Saturday, August 26, 2017

Sango Guardian Chaos Generation

The game may look like it's been in development for few to several years before getting finalized sometime this year. At the time the game was in prototype phase, there are mistakes spotted like the flashing messages on top of the screen throughout the game for instance. Those messages were asynchronous in terms of the way they flash if you ask me and that's not how things flow in fighting games nowadays for the arcades. The messages are supposed to change/flash every second at the same time no matter where you are in during the game.
The amount of characters isn't quite large but the interface may remind you of various fighting games. The same may probably go for the announcer. The game uses a different game engine and in terms of presentation, it goes towards the Street Fighter IV route.
As the game is made in some Chinese-speaking country, expect things to be in native Chinese although the announcer is using English throughout the game similar to KOF MI series like from the way the characters' names and the game title are being pronounced. Right now, I don't know where the game is exactly made in.

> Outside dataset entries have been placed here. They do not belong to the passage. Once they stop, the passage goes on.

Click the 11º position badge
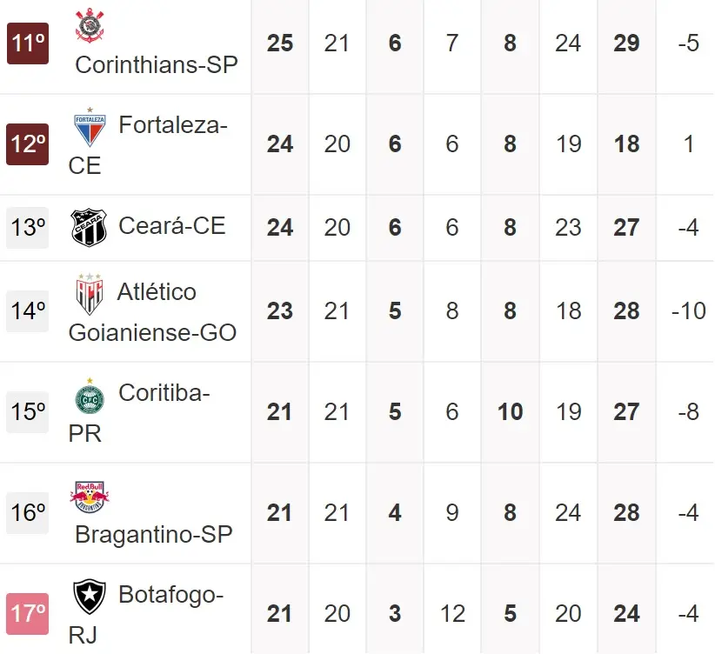715x654 pixels. pyautogui.click(x=28, y=43)
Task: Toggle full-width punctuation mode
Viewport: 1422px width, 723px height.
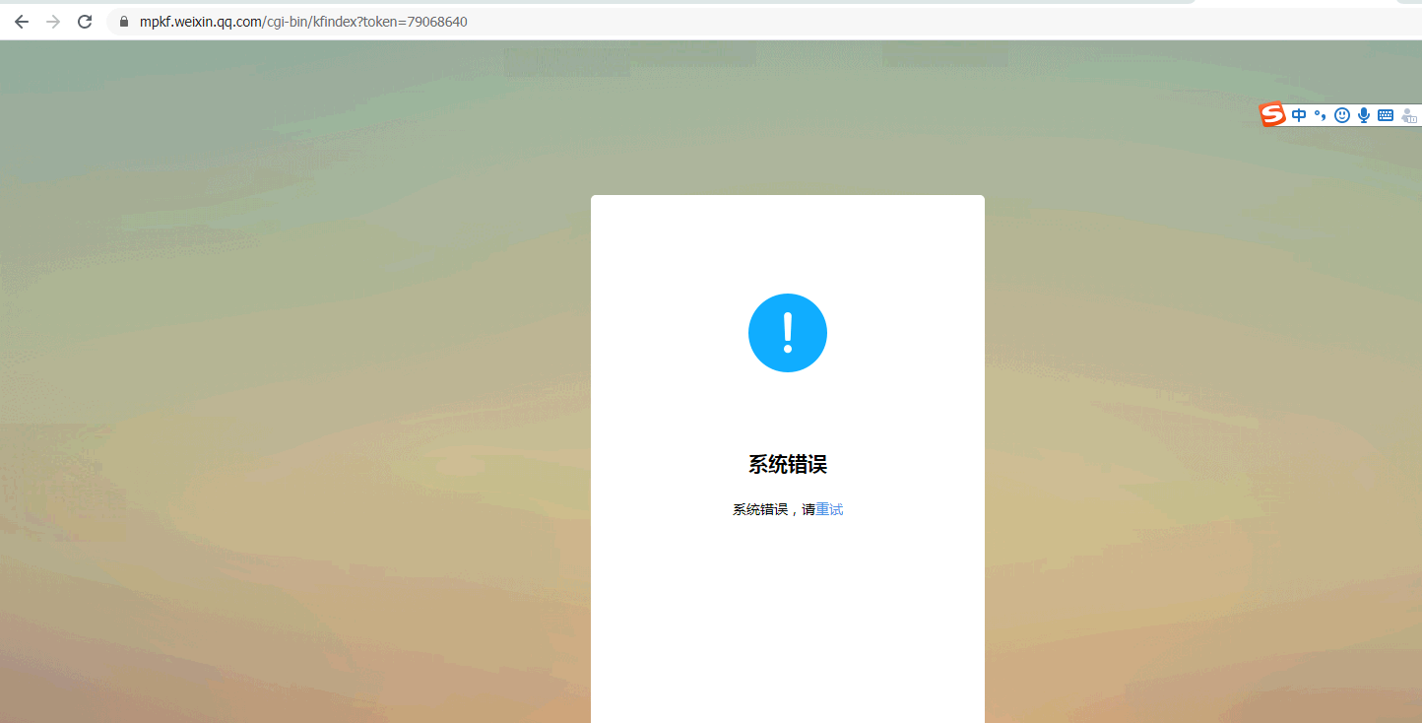Action: (x=1321, y=114)
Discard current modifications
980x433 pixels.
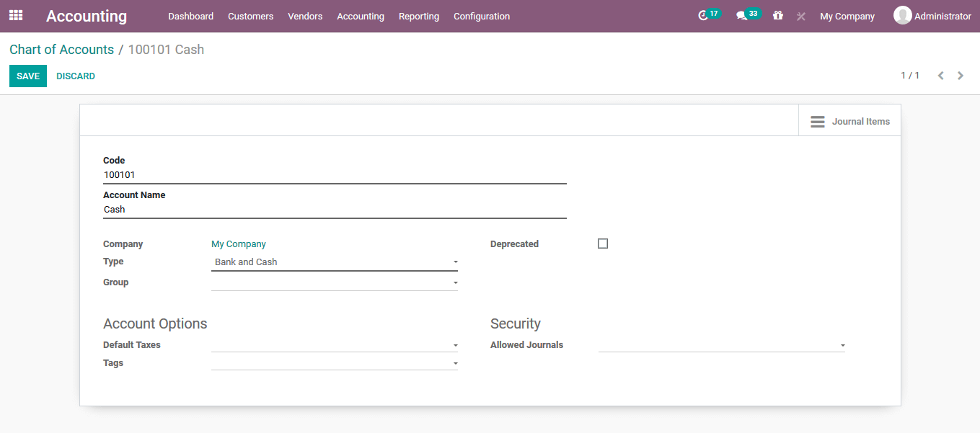coord(75,75)
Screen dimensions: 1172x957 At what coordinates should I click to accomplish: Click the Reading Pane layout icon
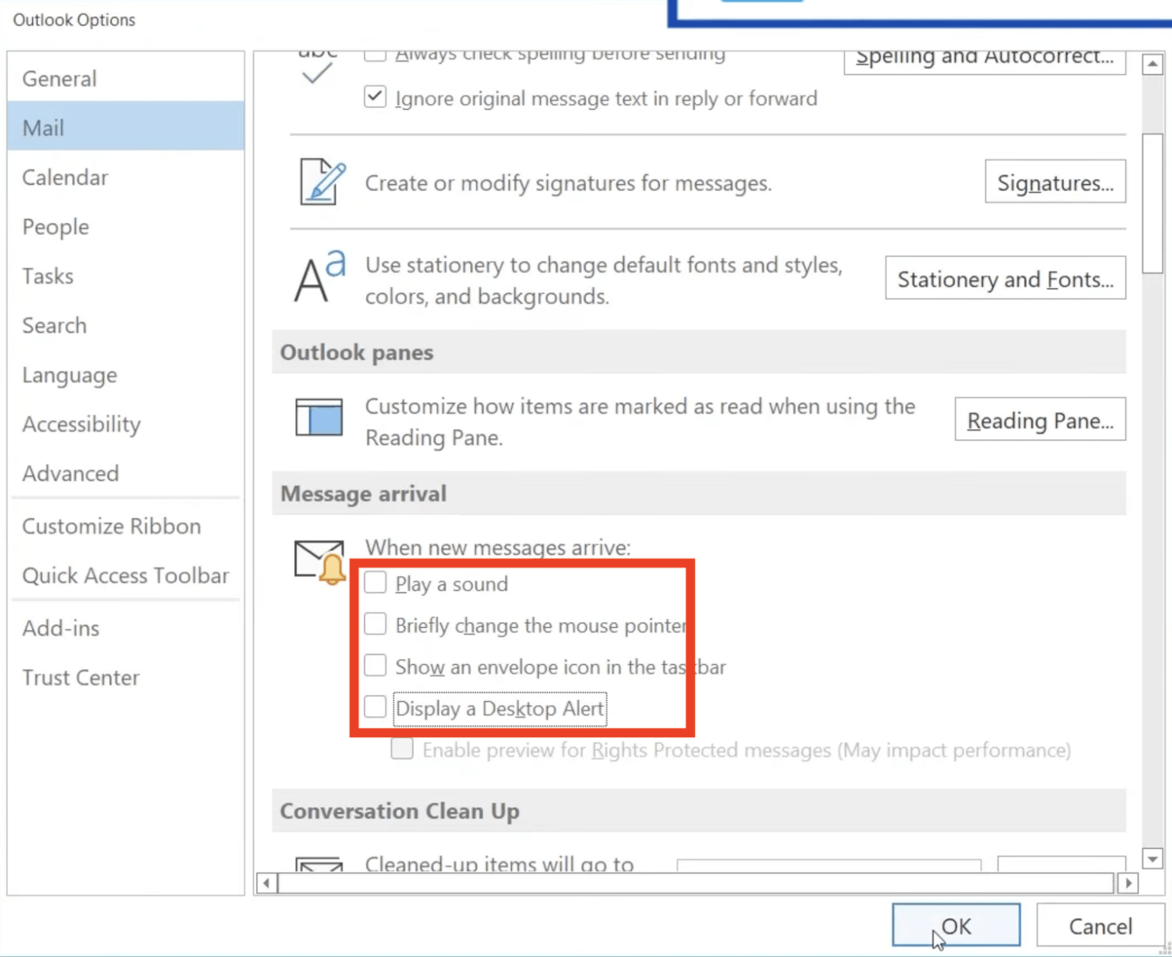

For the arcade system, I don't know the brand and the system specs although it is based on the Lenovo Thinkcentre computer system that powers this embedded arcade system. Not even the name of the hardware is revealed on the bootup screen that I don't know it either. It uses Windows Embedded Standard 2009 just like the Ringedge series and Ringwide arcade systems. At least, I saw the video of the machine booting up in action and stuff like that but it might seem that the video from Mikado game center's YouTube channel was about the game update. Apparently, the game was recently finalized and they mentioned things like Nesica X Live and All.NET P-Ras Multi along with Windows 10 when it comes to technical concerns. To upgrade the arcade machines to Windows 10 IOT through the forced Automatic OS Upgrade from Windows Embedded Standard 7 or 8 is asking for serious cussing and bashing from the arcade staffs. Not to mention the upgrades of the OS build-by-build. The only maintenances of the machines allowed are game-updates, necessary OS patches, driver updates, etc. This game on the other hand doesn't have the player card feature thingy which is the feature you'll see when you start the game. When starting the game while it's online, you have the option to start it with or without the card, this is way before the Nesica X Live and All.NET P-Ras Multi services existed. The earlier generation cards would be like VF.NET cards, E-Amusement Passes, Nesys cards, etc.
There's a chance that the arcade system this game is running on will have additional support for two more years before Windows Embedded Standard 2009 is out of life support. I guess that future updates will feature additional characters and stages but a guess like that doesn't seem to be turned into a rumor if false.
For consumer system release, I can probably guess that the graphics will be like one-era behind to the Playstation 4 and Xbox One as games that use DirectX11 technologies can be on par with those consoles already.